# Lawn like a golf course?



## SecretSquirrel (Jun 22, 2007)

See this interesting article;

How Stuff Works - Golf Course Greens


----------



## rjordan392 (Apr 28, 2005)

To a beginner, I highly recommend having a soil test done to see what the soil lacks or has too much of. You can usually purchase a sample kit at some nurseries that you can send your sample to the state college agriculture dept.The will send you the result and recommendations. But here are some things you have to deal with:
1. Compacted soil.
2. Aeration
3. Adding dolomite lime to bring up pH or sulfur to lower it.
4. Picking the correct fertilizer.
5. Dethatching dead grass.
6. Watering ? How much.
7. Was your lawn used as a pets toilet? Special preparations might be needed
if thats the case. Get a professionals opinion on that.
8. The type of grass thats best suited for your area.
9. Some grass can be cut short while in hot weather other types should not 
be cut lower then 3 inches.
All home centers have doityourself books on lawns, which I recommend if you want to be successful.
Don't even think about having your lawn look like a putting green.


----------



## Kyle (Sep 12, 2006)

Thanks for the replies. 

Jordan, I will try the soil test as you suggested. I am not wanting to have a putting green, but maybe more like a fairway.

Secret Squirrel, thanks for the link. I found it interesting.


----------

**INFORMATION PROVIDED**
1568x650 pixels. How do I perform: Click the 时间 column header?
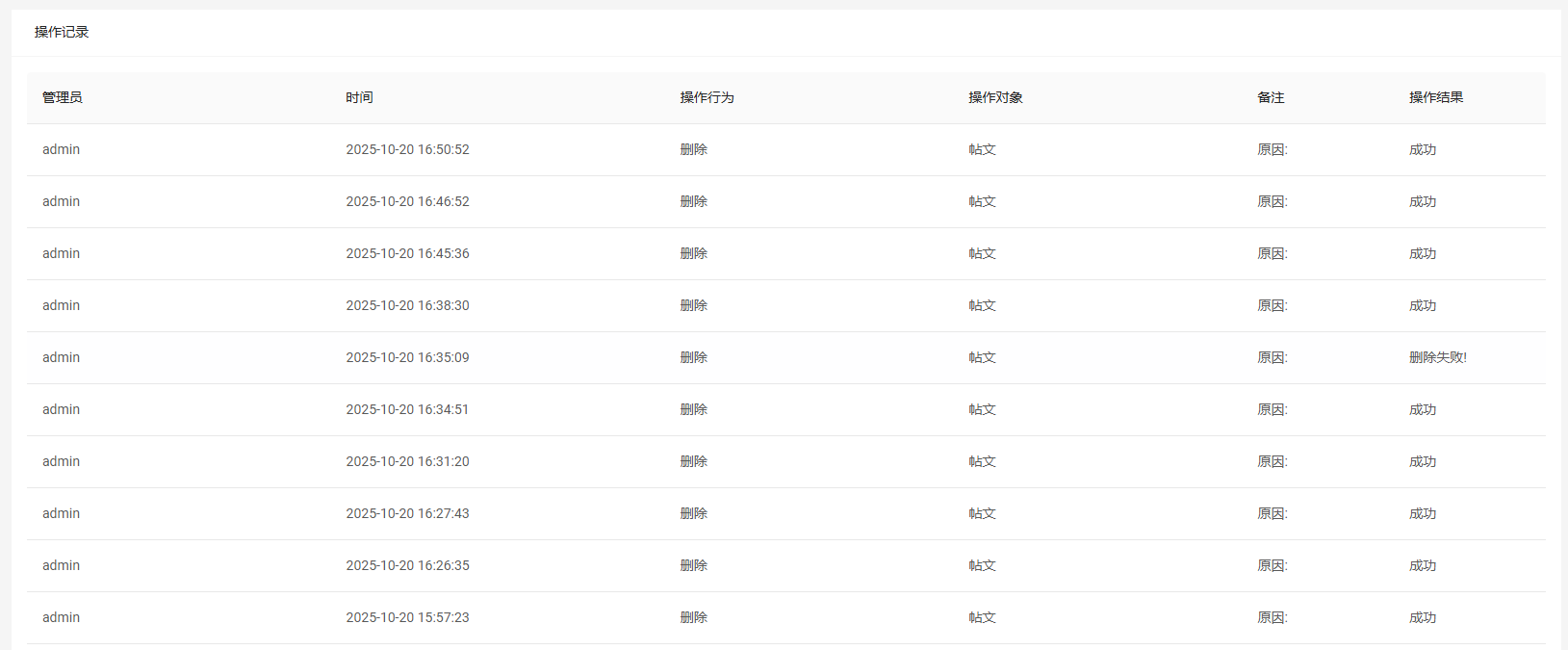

**SET TASK**
In the lawn thread, what should be added to bring up the soil pH?

**FINISHED EXERCISE**
Dolomite lime.